Esquire1980g_ESO wrote: »They're copying the TOR set up with good reason...
starkerealm wrote: »Esquire1980g_ESO wrote: »They're copying the TOR set up with good reason...
I didn't realize being able to equip gold rarity items was a subscriber perk.
I thought subscribers actually got access to new content zones in ESO, as opposed to TOR where you're expected to subscribe and cough up.
I was under the impression free players could sprint in ESO. Have I been deceived?
starkerealm wrote: »Esquire1980g_ESO wrote: »They're copying the TOR set up with good reason...
I didn't realize being able to equip gold rarity items was a subscriber perk.
I thought subscribers actually got access to new content zones in ESO, as opposed to TOR where you're expected to subscribe and cough up.
I was under the impression free players could sprint in ESO. Have I been deceived?
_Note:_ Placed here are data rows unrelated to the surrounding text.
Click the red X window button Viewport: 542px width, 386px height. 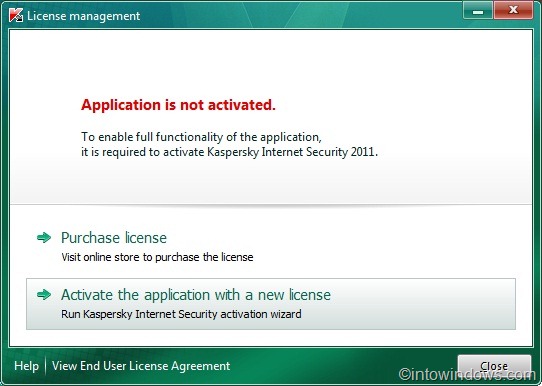tap(513, 11)
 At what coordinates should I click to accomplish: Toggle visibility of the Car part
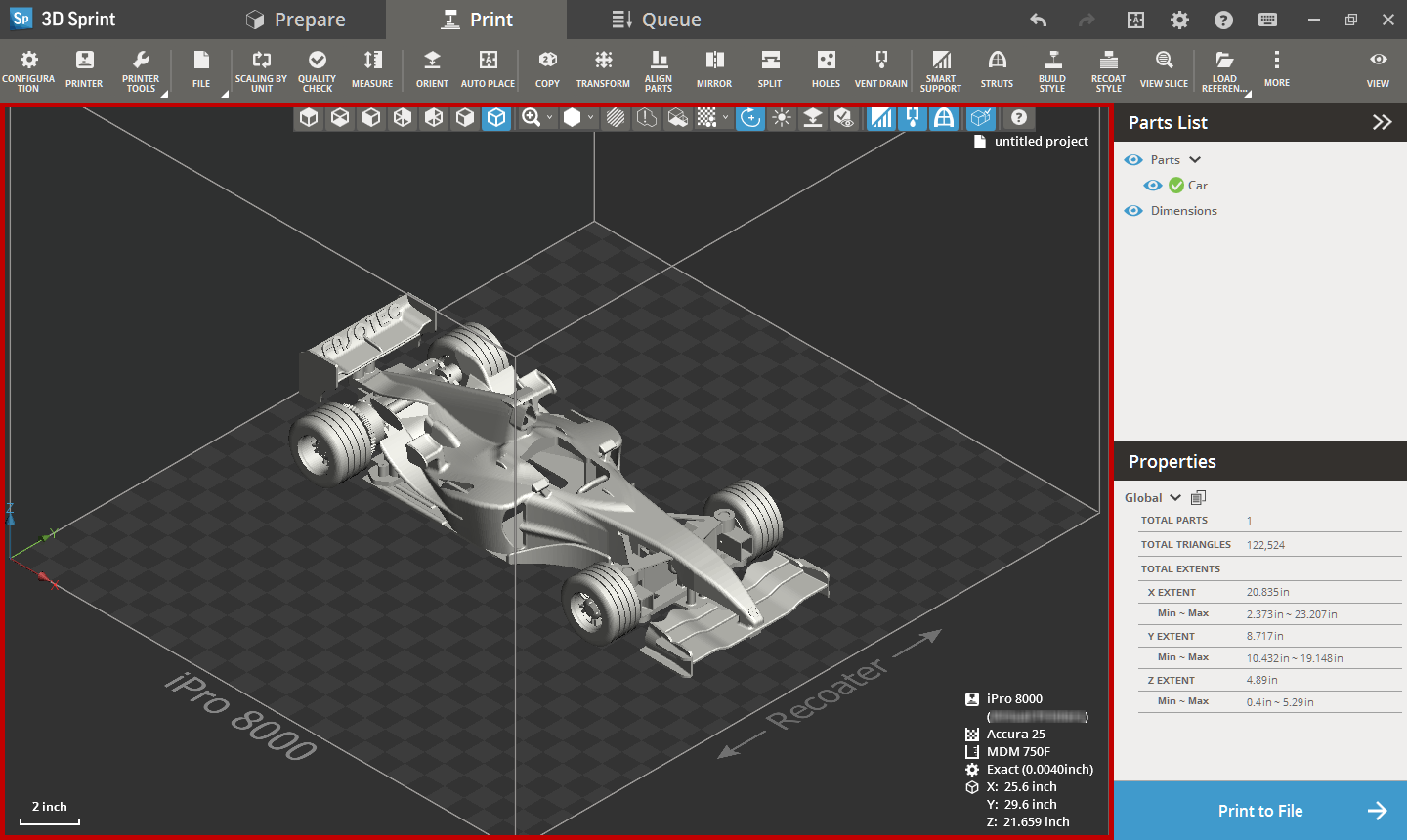[1153, 186]
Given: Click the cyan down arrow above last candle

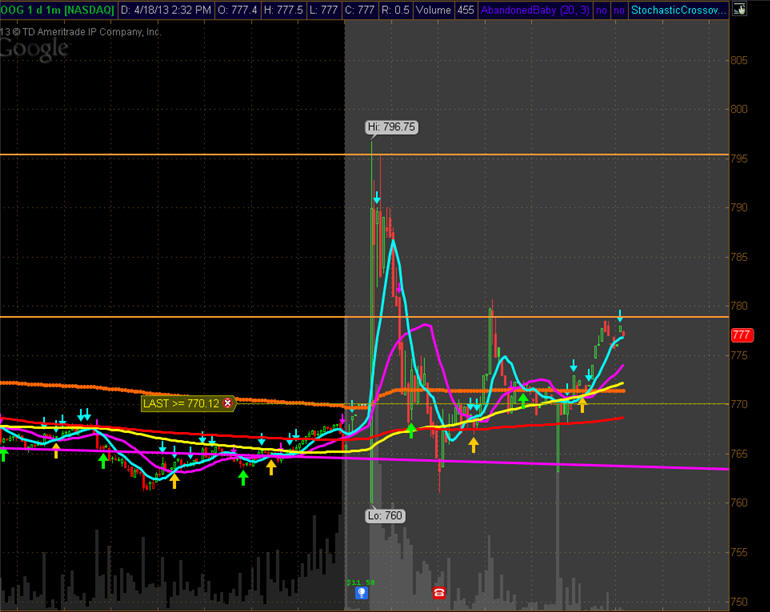Looking at the screenshot, I should point(620,316).
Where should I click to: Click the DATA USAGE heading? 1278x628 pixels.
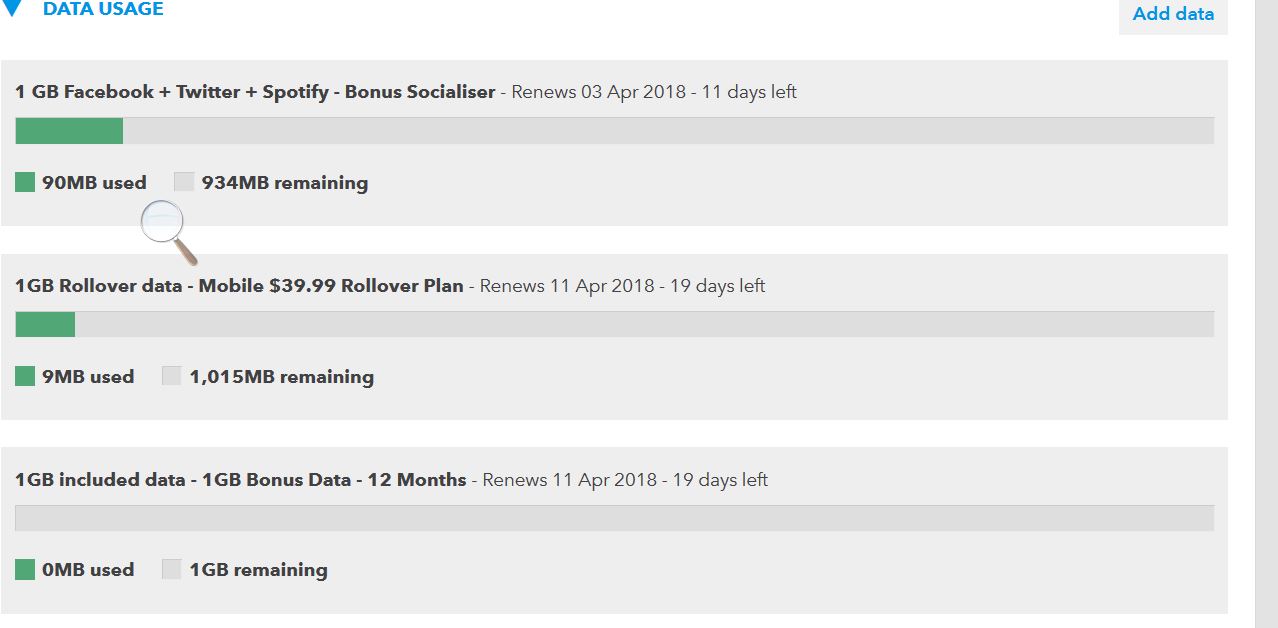point(103,9)
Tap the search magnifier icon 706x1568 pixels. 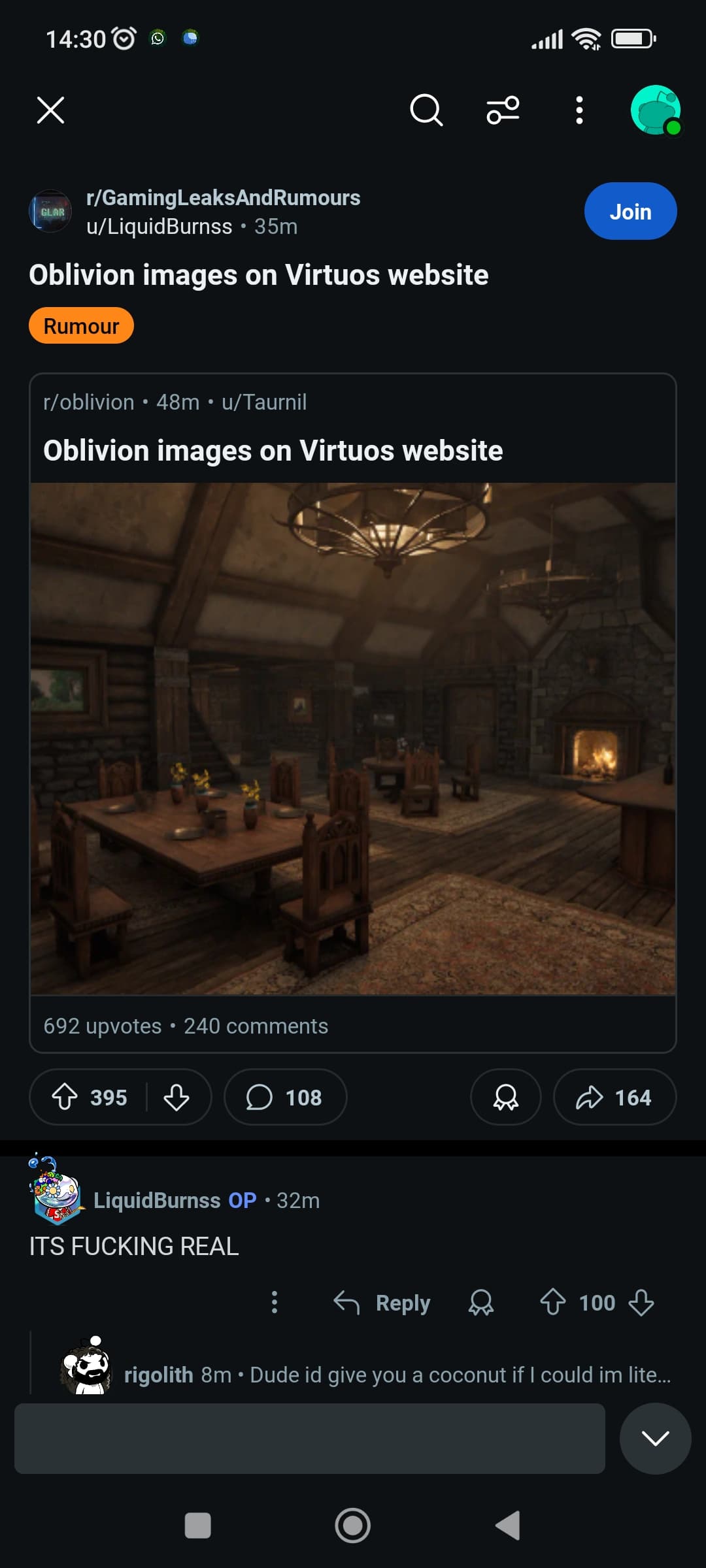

We should probably try not to derail the thread and risk getting deleted. =( maybe just tie back your analysis to eso?
People feel the need to whine for silly reasons; this game has yet to release anything in the crown store that is absolutely needed by anyone. That includes most of the actual dlcs as well. If you're subscribed you actually don't need anything from the crown store and anyone who begins to compare it to things like SWTOR or STO shows how inept and frankly Uninformed they are.
In other words; you want to *** atleast *** about something valid.